Segment Open

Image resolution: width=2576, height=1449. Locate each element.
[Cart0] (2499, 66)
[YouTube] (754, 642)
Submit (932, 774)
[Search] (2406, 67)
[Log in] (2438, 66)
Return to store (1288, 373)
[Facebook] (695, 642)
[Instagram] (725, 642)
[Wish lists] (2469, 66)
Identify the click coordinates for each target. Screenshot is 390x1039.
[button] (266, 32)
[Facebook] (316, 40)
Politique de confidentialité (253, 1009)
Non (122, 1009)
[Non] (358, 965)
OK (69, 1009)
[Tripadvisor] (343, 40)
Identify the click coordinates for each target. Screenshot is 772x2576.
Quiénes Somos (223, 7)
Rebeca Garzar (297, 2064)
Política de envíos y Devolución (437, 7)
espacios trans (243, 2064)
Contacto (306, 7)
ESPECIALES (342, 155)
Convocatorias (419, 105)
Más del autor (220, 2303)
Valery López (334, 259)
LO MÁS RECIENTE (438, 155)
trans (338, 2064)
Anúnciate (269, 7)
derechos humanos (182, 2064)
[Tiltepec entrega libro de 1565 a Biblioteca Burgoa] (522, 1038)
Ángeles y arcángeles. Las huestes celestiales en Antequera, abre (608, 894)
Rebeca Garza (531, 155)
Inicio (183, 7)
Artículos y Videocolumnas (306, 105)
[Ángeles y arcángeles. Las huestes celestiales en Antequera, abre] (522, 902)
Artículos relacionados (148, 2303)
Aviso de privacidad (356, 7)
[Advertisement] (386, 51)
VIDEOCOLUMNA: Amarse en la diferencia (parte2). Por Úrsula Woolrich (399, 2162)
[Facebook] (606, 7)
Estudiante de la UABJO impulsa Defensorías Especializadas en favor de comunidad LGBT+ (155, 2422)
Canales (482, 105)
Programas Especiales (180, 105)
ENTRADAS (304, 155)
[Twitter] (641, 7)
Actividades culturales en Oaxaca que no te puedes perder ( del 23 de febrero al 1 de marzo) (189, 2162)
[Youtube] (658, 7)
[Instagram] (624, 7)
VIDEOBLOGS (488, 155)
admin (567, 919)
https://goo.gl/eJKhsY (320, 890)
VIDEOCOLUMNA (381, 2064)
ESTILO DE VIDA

Segment Closed

» Problem details: Wherever "abre" appears in a line of the entries, copy that line.

» Task solution:
Ángeles y arcángeles. Las huestes celestiales en Antequera, abre (608, 894)
[Ángeles y arcángeles. Las huestes celestiales en Antequera, abre] (522, 902)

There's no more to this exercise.